-- begin Material for the task --

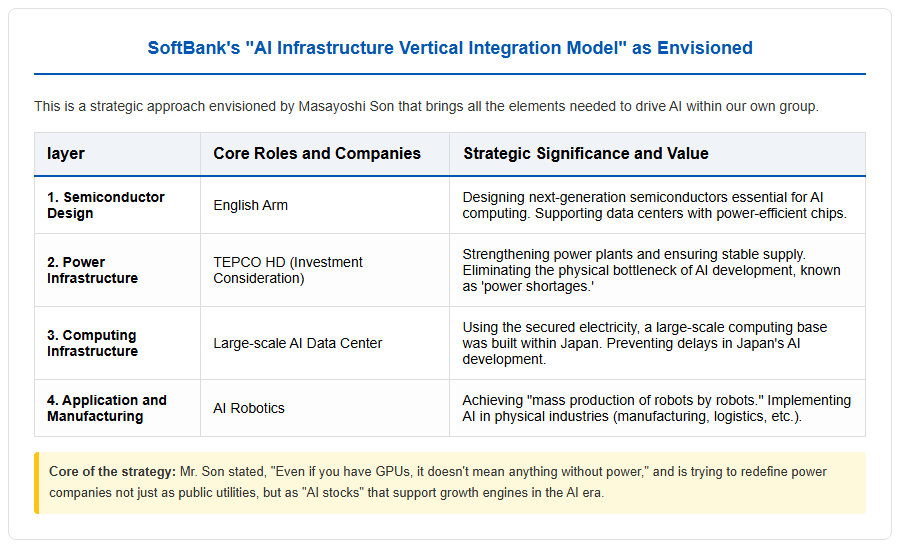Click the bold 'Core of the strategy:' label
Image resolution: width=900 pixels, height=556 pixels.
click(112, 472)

-- end Material for the task --
-- begin Material for the task --

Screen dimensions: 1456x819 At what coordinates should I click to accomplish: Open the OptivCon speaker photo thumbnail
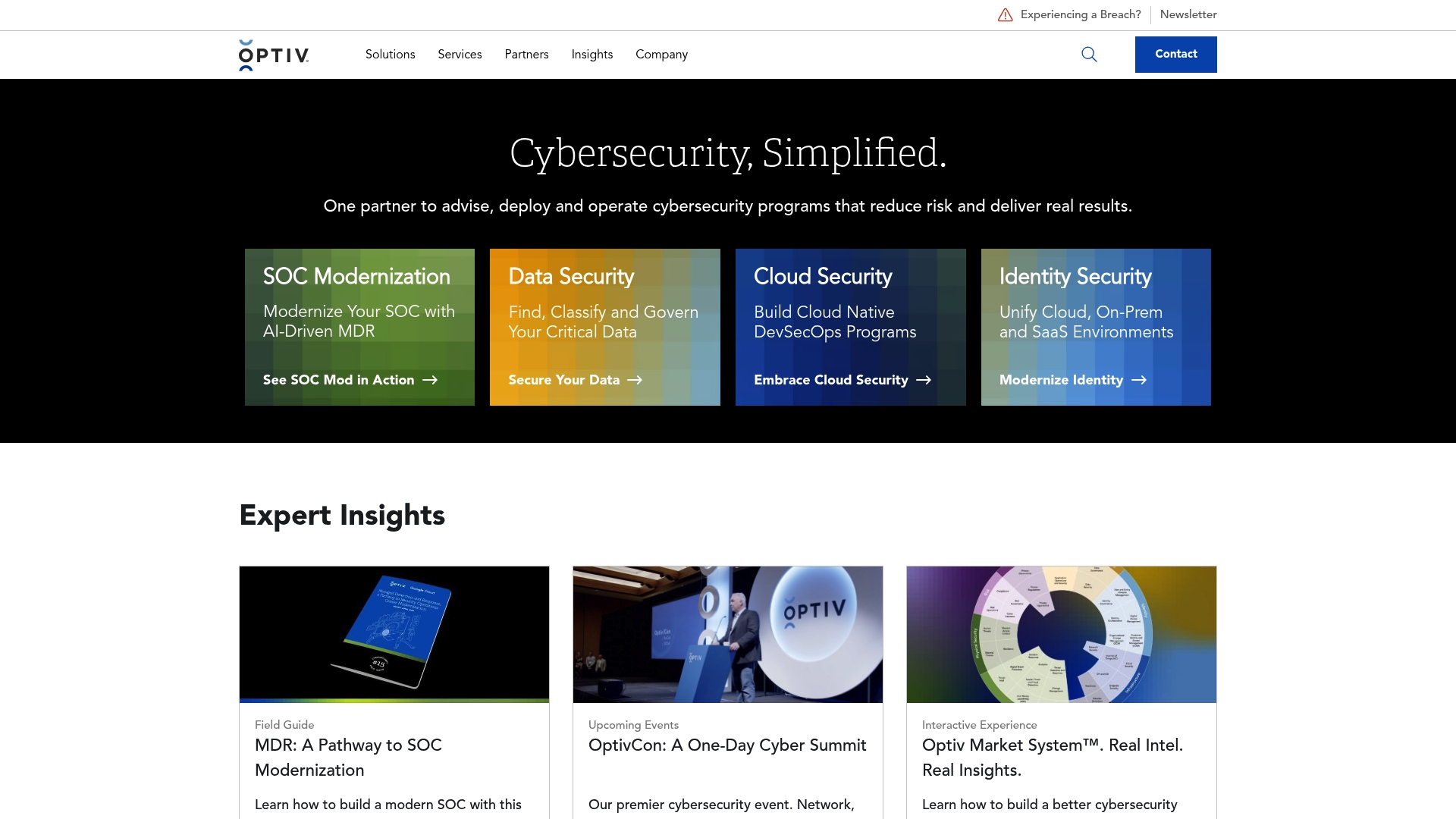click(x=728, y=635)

-- end Material for the task --

[Set task] Please convert the entries between the line holding "Screen dimensions: 1456x819" and the line holding "click(x=728, y=635)", inclusive, into a numbered list, skipping blank lines and leaving out the pictures.

[Full response]
1. Screen dimensions: 1456x819 At what coordinates should I click to accomplish: Open the OptivCon speaker photo thumbnail
2. click(x=728, y=635)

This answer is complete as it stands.